The questions presented for the consideration of this court are: (1) Did the lower court err in overruling the separate and several motion of the appellants objecting to the appointment of and qualification of Emsley W. Johnson as special judge? (2) Did the lower court err in overruling appellants' separate and several motion for a separate trial? (3) Did the lower court err in changing the venue of this cause as to the appellant Travis from the regular judge upon the separate motion of his codefendant, George Shockley? (4) Did the lower court err in permitting the introduction of evidence tending to show the reputation of the place alleged to have been kept as a gaming house?

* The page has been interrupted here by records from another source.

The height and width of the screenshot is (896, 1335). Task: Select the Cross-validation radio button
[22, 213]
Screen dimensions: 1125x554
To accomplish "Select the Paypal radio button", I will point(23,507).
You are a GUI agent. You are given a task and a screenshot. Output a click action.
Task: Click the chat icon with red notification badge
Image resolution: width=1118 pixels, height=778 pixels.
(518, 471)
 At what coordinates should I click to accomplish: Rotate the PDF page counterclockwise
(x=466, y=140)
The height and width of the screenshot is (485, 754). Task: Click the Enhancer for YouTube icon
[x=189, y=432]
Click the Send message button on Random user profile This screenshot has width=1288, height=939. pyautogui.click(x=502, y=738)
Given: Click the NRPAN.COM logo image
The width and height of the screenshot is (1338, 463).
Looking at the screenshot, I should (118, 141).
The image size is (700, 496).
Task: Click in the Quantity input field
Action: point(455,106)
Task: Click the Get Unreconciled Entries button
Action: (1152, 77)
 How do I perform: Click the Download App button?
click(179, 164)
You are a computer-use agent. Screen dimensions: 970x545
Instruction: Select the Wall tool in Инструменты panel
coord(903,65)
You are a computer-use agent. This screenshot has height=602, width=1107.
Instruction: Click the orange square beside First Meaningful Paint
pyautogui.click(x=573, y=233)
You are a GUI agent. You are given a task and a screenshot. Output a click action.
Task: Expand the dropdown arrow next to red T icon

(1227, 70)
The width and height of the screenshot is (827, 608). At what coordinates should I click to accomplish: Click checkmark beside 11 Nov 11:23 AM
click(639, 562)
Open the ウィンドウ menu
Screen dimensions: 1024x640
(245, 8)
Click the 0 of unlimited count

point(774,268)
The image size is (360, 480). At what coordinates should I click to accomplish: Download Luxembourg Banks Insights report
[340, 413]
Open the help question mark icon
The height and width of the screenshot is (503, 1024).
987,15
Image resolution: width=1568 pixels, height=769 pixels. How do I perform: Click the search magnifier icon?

[1] Section 2075, Burns' Supp. 1921, provides for the selection and appointment of a special judge in a criminal case where a change of venue is taken from the judge. After providing that if the prosecuting attorney on behalf of the state and the defendant shall agree in open court upon some judge or member of the bar of any court in this state to try such cause, it shall be the duty of such court to appoint such judge or attorney so agreed upon to try such cause. In this case the prosecuting attorney and the defendant did not agree on a special judge, and the statute provides that-

“In the absence of such agreement, it shall be the duty of the court within five (5) days to nominate five (5) competent and disinterested persons, each of whom shall be an available judge or member of the bar of this state, to be submitted to the parties in the action from which the state of Indiana, by the prosecuting attorney, for the plaintiff's side and the defendant or defendants, within two (2) days thereafter may strike off two (2) of such names, each. The court shall thereupon appoint such person who shall remain unchallenged to preside in said cause. *** And, if the person so appointed, if not a regular judge, if he consent to serve, such attorney shall be qualified as other judges and his appointment and oath shall be filed with the clerk and entered on the order book and he shall have power to hear and determine such cause until the same is finally disposed of.”

The record shows that on the 9th day of March, 1923, appellant George Shockley filed an affidavit for change of venue from the Honorable James A. Collins, judge of the criminal court of Marion county, which was on the same day sustained and five names submitted to the parties from which to strike in the selection of such judge. As a result of such striking off of names, the name of James E. Deery was left. The trial of the cause was set for the 15th day of March, 1923, and, the said James E. Deery having notified the judge that he could not sit as special judge in that case at the time set because he would be absent from the city, the judge of the criminal court, without objection of the defendants or either of them, then submitted five other names of persons possessing the qualifications required of a special judge, and two names having been struck off by the prosecutor and two by the defendants, left the name of Emsley W. Johnson, to be selected as special judge and the said Emsley W. Johnson, on March 13, 1923, was by the judge of the criminal court of Marion county legally appointed as special judge to try said cause. Said Emsley W. Johnson accepted such appointment and was duly qualified and assumed jurisdiction over said cause. We have examined each of the briefs and have examined the part of them in which the record is set out, and we find no legal objection pointed out to the appointment of said Emsley W. Johnson as such special judge, and we know of no such objection. The lower court did not err in the appointment of said special judge.

[2] Each of the appellants allege that the trial court erred in overruling their separate and several motion for a separate trial. Section 2135, Burns' 1914, provides:

“When the indictment or affidavit is for a felony charged against two or more defendants jointly, any defendant requiring it, before the jury is sworn, must be tried separately.”

See Acts 1905, p. 640, § 259. This is a reenactment of section 1822, Revised Statutes 1881, except that in the act of 1905, the word “affidavit” is substituted for the word “information.” Prior to the act of 1881, this provision of the statute read as follows:

“When two or more defendants are indicted jointly, any defendant requiring it, must be tried separately.”